A incapacidade de preservar a comunicação pode causar dores de cabeça regulatórias para as empresas, por conta da exposição de informações comerciais confidenciais ou estratégias de negócio. No caso dos EUA, o tema é levado tão a sério que está na mira do Departamento de Justiça (DOJ), que tem acompanhado investigações criminais de suspeitas de irregularidades corporativas. Inclusive, as últimas diretrizes de conformidade corporativa do DOJ, de março deste ano, abordam justamente os riscos das conversas pessoais dos funcionários em aplicativos de bate-papo criptografados como o WhatsApp – riscos que se aplicam às conversas pessoais de todos os funcionários, incluindo altos executivos. 

Nesse cenário, é fundamental que as políticas corporativas de uso de dispositivos móveis/aplicações de mensagens sejam adaptadas ao perfil de risco da empresa e às necessidades de negócios. Assim, é possível assegurar que, na medida do possível, os dados e comunicações eletrônicos relacionados com as empresas sejam acessíveis e passíveis de preservação. 

Hoje, a tecnologia permite que as empresas monitorem e definam suas políticas com o suporte de softwares e ferramentas, permitindo, por exemplo, alertas em tempo real de dados compartilhados em canais não oficiais; e a definição de conformidade e riscos em situações como compartilhamento de senhas, envio de arquivos maliciosos; risco potencial de fraude; envio de áudios e vídeos, entre outros exemplos.  

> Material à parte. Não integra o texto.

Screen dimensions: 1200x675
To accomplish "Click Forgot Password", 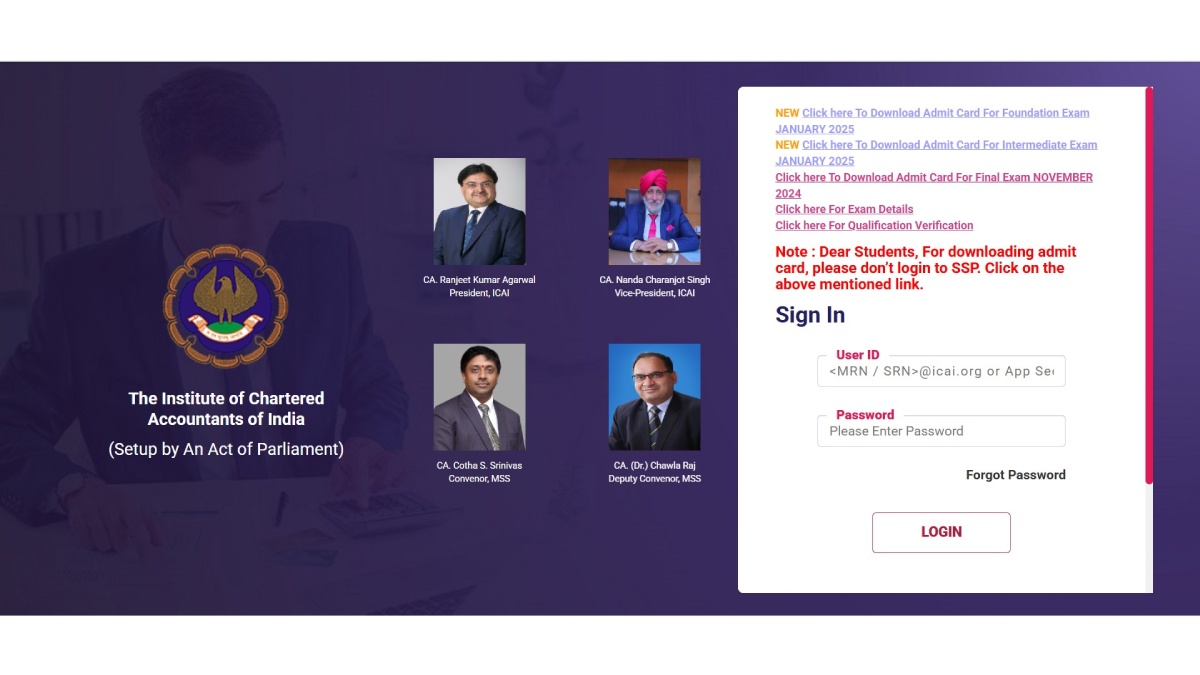I will pos(1016,475).
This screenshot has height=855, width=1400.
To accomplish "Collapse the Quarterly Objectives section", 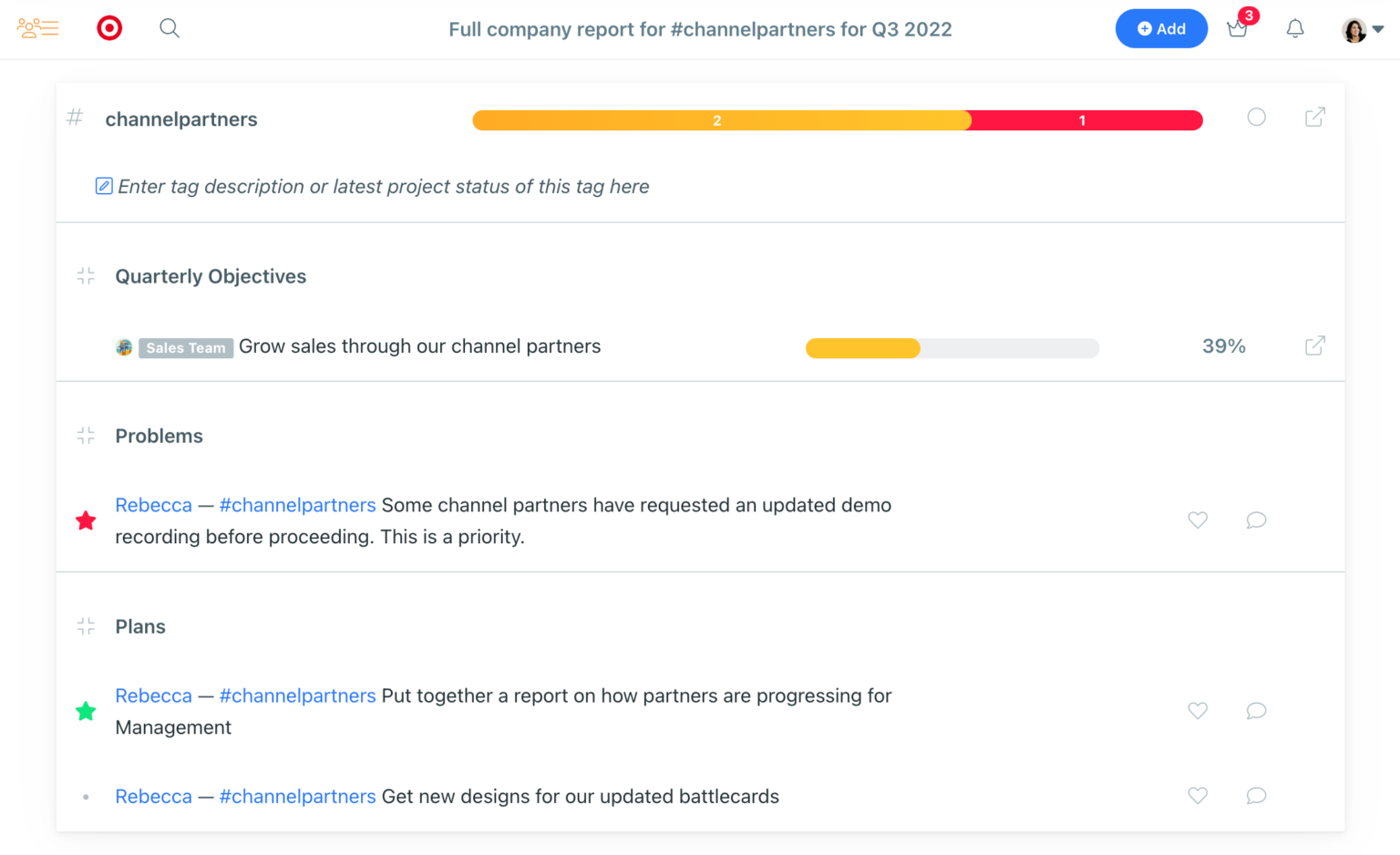I will tap(85, 275).
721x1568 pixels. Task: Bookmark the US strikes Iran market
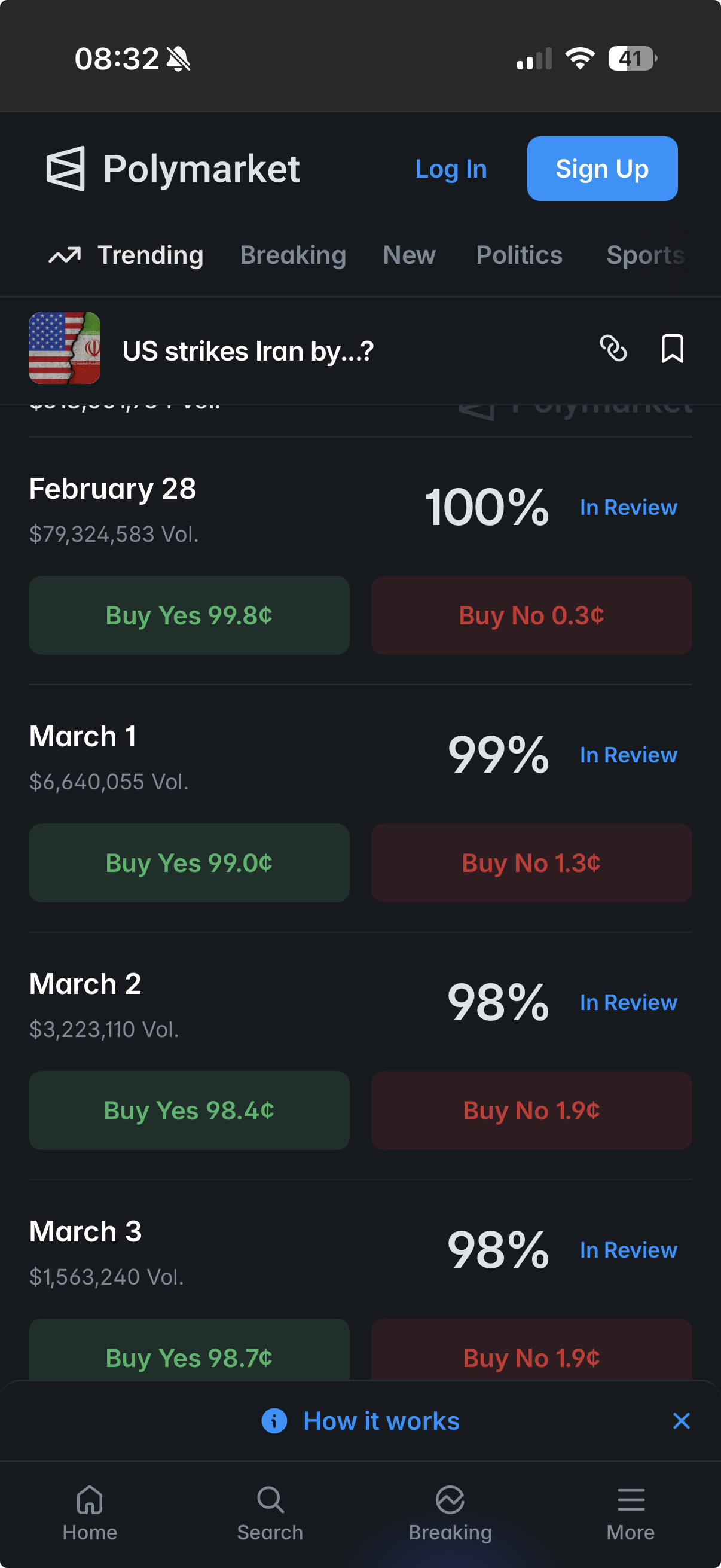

O fato é que as empresas não podem fazer vista grossa à relevância do WhatsApp no dia a dia e que vamos continuar nos comunicando e fazendo negócios pelo app, o que significa produtividade e agilidade. De outro lado, é preciso contar com uma governança que contemple políticas claras de compliance e segurança, para centralizar os dados e permitir o monitoramento de ameaças. Além da proteção da informação, é a proteção das pessoas, a partir de interações seguras, monitoradas, e legalmente válidas.